BEGIN Data excerpts

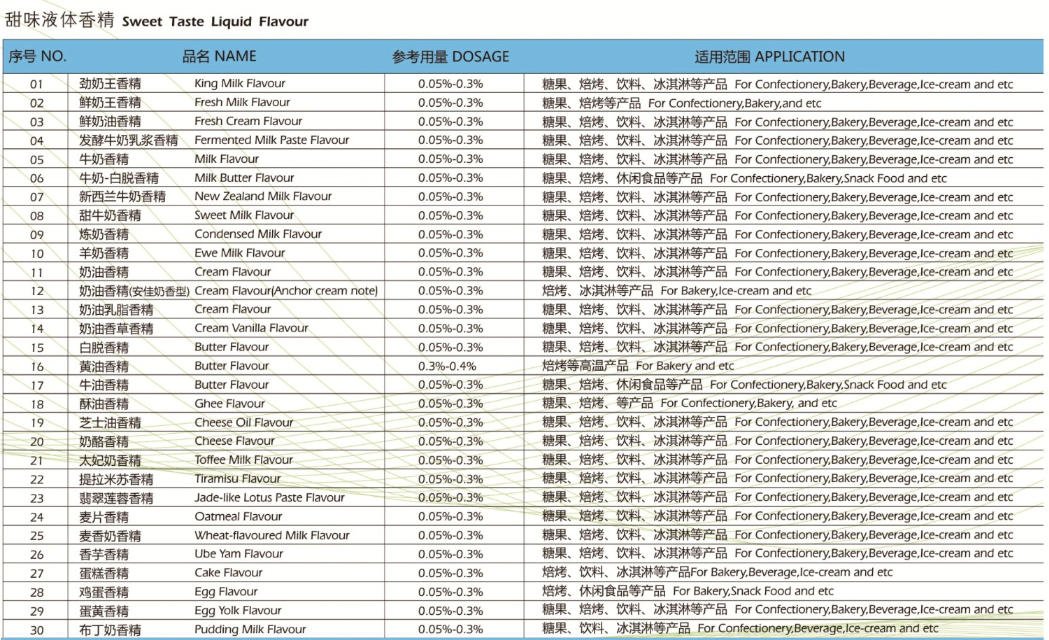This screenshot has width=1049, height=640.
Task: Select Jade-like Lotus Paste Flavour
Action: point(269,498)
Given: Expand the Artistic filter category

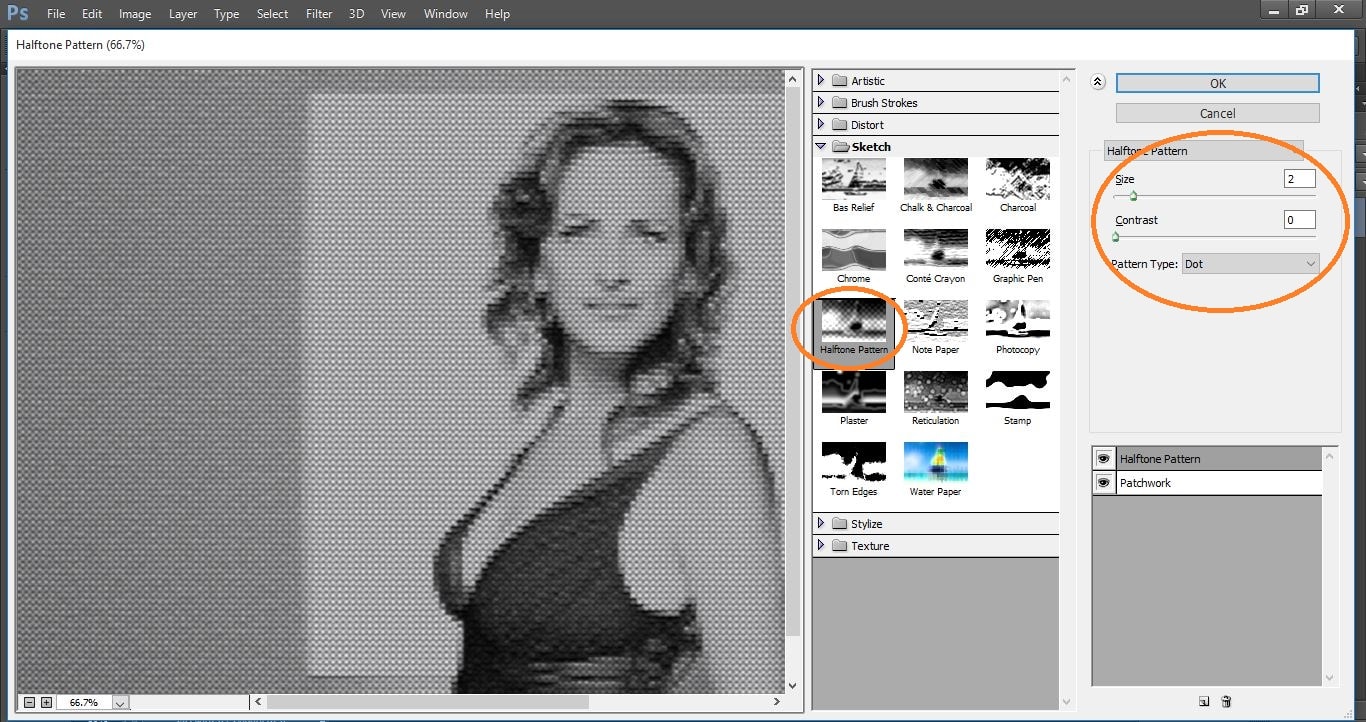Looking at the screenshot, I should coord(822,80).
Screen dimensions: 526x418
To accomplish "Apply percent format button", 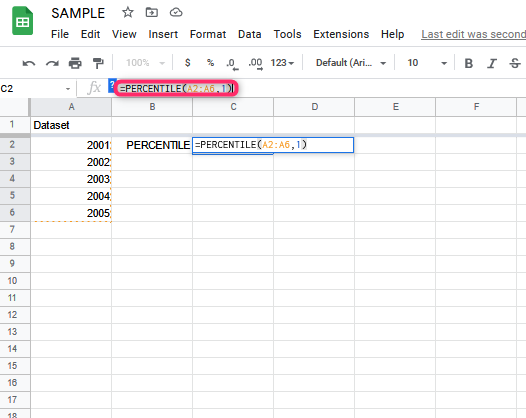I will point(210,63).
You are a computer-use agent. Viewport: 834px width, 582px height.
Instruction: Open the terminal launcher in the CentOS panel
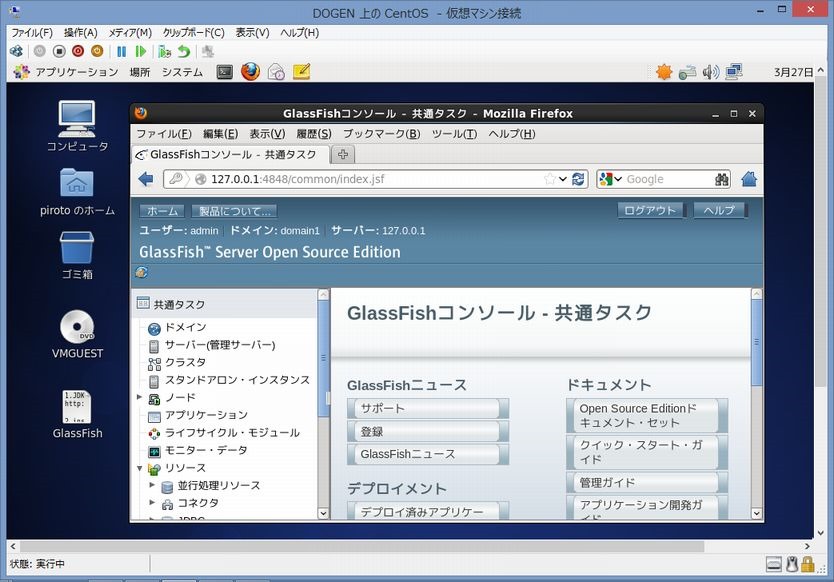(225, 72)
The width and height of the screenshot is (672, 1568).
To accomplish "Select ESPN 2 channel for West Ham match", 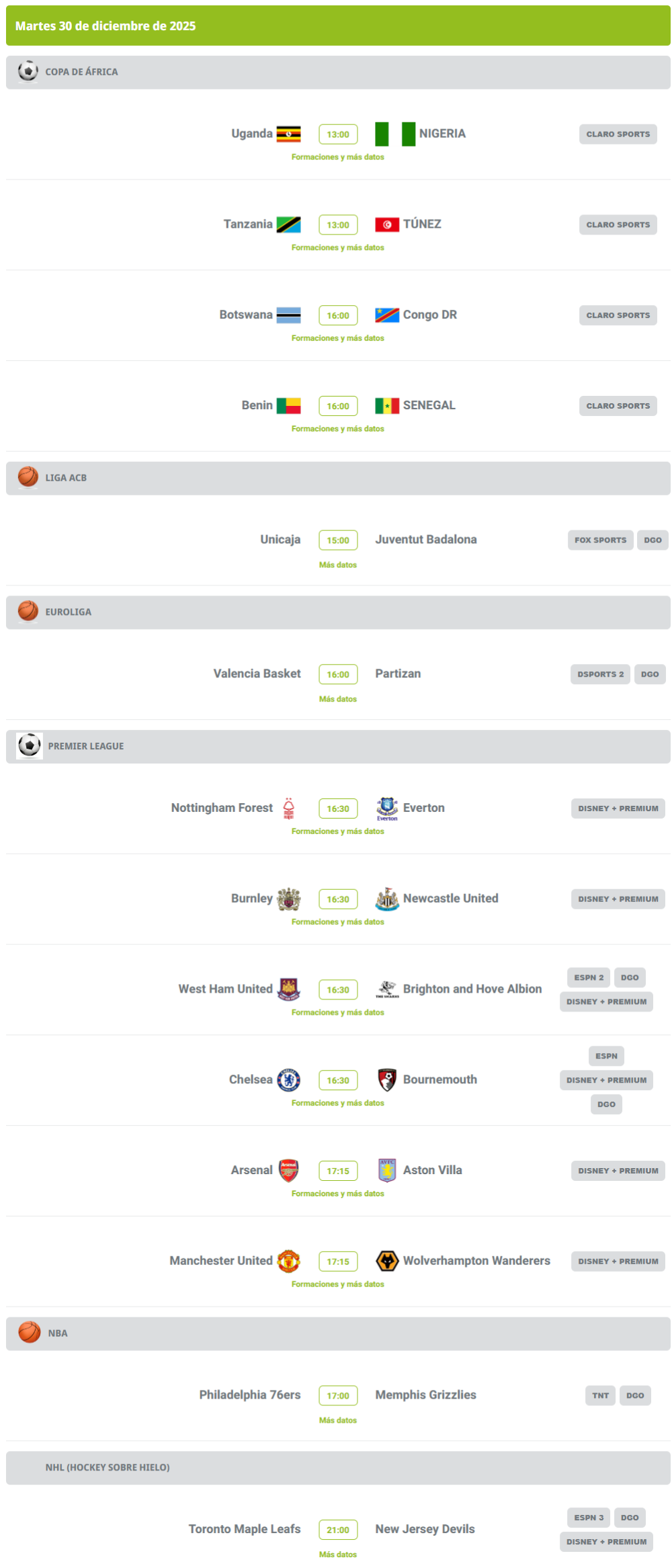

END Data excerpts

*What to work on*
From the line containing "You are a computer-use" through the final line of the records, write out each line exactly, and include no pictures.

*Answer section*
You are a computer-use agent. Viewport: 834px width, 582px height.
Instruction: Open the terminal launcher in the CentOS panel
(225, 72)
The width and height of the screenshot is (672, 1568).
To accomplish "Select ESPN 2 channel for West Ham match", 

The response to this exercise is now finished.